Items from a dataset:

■ ■ ■ ■ ■ ■ ■

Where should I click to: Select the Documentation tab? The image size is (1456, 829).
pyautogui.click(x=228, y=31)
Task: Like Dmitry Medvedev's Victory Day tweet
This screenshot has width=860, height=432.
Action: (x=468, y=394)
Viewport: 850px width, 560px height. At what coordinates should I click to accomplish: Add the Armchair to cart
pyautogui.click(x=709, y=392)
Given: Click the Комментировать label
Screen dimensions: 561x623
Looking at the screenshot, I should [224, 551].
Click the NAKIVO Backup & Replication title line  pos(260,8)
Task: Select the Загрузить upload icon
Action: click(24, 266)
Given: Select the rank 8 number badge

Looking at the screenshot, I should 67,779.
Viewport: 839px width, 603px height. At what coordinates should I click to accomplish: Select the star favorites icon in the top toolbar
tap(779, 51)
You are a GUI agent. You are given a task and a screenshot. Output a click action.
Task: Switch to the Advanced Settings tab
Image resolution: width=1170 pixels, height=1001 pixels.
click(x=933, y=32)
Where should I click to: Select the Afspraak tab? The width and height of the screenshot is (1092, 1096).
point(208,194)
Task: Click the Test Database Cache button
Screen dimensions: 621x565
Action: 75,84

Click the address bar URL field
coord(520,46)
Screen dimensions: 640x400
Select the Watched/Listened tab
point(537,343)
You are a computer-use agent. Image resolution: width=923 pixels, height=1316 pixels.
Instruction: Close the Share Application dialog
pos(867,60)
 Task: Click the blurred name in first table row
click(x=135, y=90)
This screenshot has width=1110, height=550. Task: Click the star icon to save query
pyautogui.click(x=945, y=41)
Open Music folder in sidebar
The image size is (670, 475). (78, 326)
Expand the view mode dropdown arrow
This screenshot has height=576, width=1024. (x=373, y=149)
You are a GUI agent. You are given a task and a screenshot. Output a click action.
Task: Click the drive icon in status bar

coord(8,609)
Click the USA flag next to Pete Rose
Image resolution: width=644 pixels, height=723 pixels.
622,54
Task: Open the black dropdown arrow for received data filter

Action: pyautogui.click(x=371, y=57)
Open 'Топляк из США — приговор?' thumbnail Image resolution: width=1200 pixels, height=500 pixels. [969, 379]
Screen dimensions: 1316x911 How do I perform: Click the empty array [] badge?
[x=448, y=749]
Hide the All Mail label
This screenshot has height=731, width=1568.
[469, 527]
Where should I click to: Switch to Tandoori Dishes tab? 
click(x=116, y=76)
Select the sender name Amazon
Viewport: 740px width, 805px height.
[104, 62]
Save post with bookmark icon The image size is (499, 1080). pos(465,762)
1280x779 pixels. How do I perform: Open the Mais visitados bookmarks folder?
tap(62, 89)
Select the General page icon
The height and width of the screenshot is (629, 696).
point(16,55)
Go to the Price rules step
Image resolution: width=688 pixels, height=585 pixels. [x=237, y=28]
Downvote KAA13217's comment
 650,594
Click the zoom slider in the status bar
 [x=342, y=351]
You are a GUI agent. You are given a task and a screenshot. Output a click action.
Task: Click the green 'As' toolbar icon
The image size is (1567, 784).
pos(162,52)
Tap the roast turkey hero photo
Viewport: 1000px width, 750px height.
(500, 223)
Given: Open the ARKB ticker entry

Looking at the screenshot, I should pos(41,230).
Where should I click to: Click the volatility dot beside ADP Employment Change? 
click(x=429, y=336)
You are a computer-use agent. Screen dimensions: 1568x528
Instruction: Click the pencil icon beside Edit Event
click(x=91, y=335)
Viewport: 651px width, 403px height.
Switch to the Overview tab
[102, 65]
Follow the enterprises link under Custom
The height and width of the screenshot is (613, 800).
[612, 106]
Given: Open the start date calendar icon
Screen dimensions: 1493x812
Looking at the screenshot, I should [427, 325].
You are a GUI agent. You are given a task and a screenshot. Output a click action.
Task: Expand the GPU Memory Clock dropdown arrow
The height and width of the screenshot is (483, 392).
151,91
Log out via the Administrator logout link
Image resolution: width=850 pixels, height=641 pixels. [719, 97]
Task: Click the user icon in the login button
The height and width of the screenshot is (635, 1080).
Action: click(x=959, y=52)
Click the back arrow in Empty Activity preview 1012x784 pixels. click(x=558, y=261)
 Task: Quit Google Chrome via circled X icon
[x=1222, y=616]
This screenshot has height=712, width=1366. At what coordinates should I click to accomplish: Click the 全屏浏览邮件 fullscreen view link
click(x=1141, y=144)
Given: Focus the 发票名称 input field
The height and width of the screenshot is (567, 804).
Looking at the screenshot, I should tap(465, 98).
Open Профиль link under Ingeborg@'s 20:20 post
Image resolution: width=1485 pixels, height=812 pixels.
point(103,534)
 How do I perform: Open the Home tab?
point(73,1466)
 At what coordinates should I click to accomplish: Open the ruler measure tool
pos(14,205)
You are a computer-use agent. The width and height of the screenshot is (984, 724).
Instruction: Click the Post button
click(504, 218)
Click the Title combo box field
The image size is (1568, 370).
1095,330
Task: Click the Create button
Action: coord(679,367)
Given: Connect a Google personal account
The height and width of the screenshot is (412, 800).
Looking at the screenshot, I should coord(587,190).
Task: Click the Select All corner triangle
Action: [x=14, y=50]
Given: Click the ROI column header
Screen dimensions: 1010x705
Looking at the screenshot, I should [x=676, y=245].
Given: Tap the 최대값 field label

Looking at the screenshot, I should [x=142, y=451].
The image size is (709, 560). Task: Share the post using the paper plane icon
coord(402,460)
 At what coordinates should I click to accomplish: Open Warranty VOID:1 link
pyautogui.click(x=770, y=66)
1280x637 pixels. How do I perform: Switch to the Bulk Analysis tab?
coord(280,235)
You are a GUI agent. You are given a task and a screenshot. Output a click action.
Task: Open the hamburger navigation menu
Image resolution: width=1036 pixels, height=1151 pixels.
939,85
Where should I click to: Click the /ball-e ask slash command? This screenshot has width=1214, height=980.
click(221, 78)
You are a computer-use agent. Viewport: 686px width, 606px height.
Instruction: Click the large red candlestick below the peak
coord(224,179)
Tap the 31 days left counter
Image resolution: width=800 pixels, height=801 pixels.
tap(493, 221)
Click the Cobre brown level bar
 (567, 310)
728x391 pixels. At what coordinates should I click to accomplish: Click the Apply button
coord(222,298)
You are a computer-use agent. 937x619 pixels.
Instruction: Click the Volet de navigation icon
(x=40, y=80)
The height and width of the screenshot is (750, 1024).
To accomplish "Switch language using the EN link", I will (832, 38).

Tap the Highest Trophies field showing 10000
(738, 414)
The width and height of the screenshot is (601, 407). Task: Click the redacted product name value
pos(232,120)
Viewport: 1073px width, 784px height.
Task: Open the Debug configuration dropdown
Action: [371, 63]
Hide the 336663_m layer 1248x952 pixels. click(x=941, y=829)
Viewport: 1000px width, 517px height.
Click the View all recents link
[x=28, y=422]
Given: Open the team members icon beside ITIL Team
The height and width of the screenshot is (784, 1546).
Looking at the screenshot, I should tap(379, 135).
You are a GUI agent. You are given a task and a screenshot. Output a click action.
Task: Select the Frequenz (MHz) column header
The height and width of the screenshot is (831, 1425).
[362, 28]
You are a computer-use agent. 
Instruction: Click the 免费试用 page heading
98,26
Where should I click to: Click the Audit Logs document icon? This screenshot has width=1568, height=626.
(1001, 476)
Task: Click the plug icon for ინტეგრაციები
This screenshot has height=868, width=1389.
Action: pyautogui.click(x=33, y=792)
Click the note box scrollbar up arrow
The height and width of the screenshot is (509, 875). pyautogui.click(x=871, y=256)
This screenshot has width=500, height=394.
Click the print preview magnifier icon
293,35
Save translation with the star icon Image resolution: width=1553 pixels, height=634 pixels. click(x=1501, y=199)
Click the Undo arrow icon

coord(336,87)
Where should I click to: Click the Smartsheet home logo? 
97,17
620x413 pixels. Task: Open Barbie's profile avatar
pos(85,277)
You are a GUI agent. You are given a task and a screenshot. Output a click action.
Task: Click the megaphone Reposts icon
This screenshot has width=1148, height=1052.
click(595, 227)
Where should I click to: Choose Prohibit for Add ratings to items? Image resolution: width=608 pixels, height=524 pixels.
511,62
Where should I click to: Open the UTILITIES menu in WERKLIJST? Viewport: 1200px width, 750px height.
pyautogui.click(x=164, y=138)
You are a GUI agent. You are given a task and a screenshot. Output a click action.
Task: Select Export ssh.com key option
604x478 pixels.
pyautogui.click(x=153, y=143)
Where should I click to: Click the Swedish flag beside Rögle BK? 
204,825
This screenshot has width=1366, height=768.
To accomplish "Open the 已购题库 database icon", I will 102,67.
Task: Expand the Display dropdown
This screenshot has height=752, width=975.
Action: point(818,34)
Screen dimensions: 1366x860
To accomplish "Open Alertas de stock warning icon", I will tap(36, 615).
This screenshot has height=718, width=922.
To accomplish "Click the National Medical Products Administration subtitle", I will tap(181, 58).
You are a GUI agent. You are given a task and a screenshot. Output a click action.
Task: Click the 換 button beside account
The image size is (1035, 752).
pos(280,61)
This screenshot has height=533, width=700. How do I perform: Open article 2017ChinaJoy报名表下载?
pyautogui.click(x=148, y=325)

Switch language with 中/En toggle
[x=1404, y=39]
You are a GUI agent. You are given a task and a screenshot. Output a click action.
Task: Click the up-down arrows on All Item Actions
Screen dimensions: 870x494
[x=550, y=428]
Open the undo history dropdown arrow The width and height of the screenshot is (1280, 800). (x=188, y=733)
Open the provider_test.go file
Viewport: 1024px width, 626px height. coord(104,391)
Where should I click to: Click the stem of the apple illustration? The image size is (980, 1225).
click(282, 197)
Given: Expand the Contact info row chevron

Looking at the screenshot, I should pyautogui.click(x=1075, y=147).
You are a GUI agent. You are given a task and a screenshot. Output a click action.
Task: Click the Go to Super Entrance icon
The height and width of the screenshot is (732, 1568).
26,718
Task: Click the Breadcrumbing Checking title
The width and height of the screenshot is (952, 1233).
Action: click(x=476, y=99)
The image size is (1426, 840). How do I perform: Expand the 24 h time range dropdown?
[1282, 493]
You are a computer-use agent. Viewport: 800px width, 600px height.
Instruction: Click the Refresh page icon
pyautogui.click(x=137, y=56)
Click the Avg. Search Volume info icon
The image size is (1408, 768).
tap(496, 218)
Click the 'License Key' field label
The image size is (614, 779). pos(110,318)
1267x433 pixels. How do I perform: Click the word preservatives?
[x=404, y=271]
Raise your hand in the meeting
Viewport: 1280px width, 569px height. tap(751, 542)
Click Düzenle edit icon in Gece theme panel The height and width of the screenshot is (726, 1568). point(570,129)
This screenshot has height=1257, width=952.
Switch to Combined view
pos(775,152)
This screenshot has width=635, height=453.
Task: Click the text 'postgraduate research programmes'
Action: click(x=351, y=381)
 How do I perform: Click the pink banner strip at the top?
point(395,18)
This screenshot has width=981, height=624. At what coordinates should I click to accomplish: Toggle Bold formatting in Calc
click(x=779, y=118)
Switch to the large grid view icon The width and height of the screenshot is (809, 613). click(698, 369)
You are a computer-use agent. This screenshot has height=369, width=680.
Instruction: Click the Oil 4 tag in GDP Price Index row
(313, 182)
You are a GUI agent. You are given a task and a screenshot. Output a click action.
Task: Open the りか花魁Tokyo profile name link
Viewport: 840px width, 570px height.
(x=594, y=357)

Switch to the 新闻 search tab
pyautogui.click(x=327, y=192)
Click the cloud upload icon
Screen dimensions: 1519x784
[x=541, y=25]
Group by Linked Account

■ ■ ■ ■ ■ ■ ■

WHAT YOU NEED TO DO: Copy out only the lines running from the beginning of the data to the line with "Open 'Топляк из", both ends included.

TASK OUTPUT:
Where should I click to: Select the Documentation tab? The image size is (1456, 829).
pyautogui.click(x=228, y=31)
Task: Like Dmitry Medvedev's Victory Day tweet
This screenshot has width=860, height=432.
Action: (x=468, y=394)
Viewport: 850px width, 560px height. At what coordinates should I click to accomplish: Add the Armchair to cart
pyautogui.click(x=709, y=392)
Given: Click the Комментировать label
Screen dimensions: 561x623
Looking at the screenshot, I should [224, 551].
Click the NAKIVO Backup & Replication title line  pos(260,8)
Task: Select the Загрузить upload icon
Action: click(24, 266)
Given: Select the rank 8 number badge

Looking at the screenshot, I should 67,779.
Viewport: 839px width, 603px height. At what coordinates should I click to accomplish: Select the star favorites icon in the top toolbar
tap(779, 51)
You are a GUI agent. You are given a task and a screenshot. Output a click action.
Task: Switch to the Advanced Settings tab
Image resolution: width=1170 pixels, height=1001 pixels.
click(x=933, y=32)
Where should I click to: Select the Afspraak tab? The width and height of the screenshot is (1092, 1096).
point(208,194)
Task: Click the Test Database Cache button
Screen dimensions: 621x565
Action: 75,84

Click the address bar URL field
coord(520,46)
Screen dimensions: 640x400
Select the Watched/Listened tab
point(537,343)
You are a computer-use agent. Image resolution: width=923 pixels, height=1316 pixels.
Instruction: Close the Share Application dialog
pos(867,60)
 Task: Click the blurred name in first table row
click(x=135, y=90)
This screenshot has width=1110, height=550. Task: Click the star icon to save query
pyautogui.click(x=945, y=41)
Open Music folder in sidebar
The image size is (670, 475). (78, 326)
Expand the view mode dropdown arrow
This screenshot has height=576, width=1024. (x=373, y=149)
You are a GUI agent. You are given a task and a screenshot. Output a click action.
Task: Click the drive icon in status bar

coord(8,609)
Click the USA flag next to Pete Rose
Image resolution: width=644 pixels, height=723 pixels.
622,54
Task: Open the black dropdown arrow for received data filter

Action: pyautogui.click(x=371, y=57)
Open 'Топляк из США — приговор?' thumbnail Image resolution: width=1200 pixels, height=500 pixels. [969, 379]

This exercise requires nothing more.